There have been a great many discoveries and improvements in the culinary world since man first learned to cook with fire, each step forward built upon the past successes or failures of the previous step forward.
Cooking and creating flavorful food is all about learning a few basic techniques and expanding your basic knowledge through hard work, observation, repetition and study. Cooking well is part math, part science, but mostly art, and the three performed together can result in some glorious sensations and satisfactions.
This is not one of those times.
Somehow, someway, culinary evolution got drunk on Cisco and fucked his first cousin in the back seat of a rusted out '74 Ford Pinto with BTO's Takin' Care of Business blaring on the 8-track.
There is just something about the awful combination of disgusting convenience food and a fat redneck in a sleeveless shirt that screams armpit hair, body odor, and shock from overdosing on iodized salt.

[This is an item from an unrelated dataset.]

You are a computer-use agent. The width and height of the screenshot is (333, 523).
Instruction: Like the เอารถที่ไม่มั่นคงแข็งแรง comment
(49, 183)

I notice that the package says "Ready in 15 Minutes", yeah, and you'll be dead 12 minutes after that for eating this shit. You'd probably be better off just eating a regular cheeseburger and chasing it down with a quart of melted lard mixed with imitation bacon bits.
No, scratch that. You be better off just blowing your fucking brains out with a bazooka. If you buy this garbage, you are an idiot. If you buy this garbage and then eat it, you are an imbecile. If you buy this garbage and feed it to others, you are a menace to public safety.
Sorry Larry, but as I borrow your parlance, I think I just "Got er' done!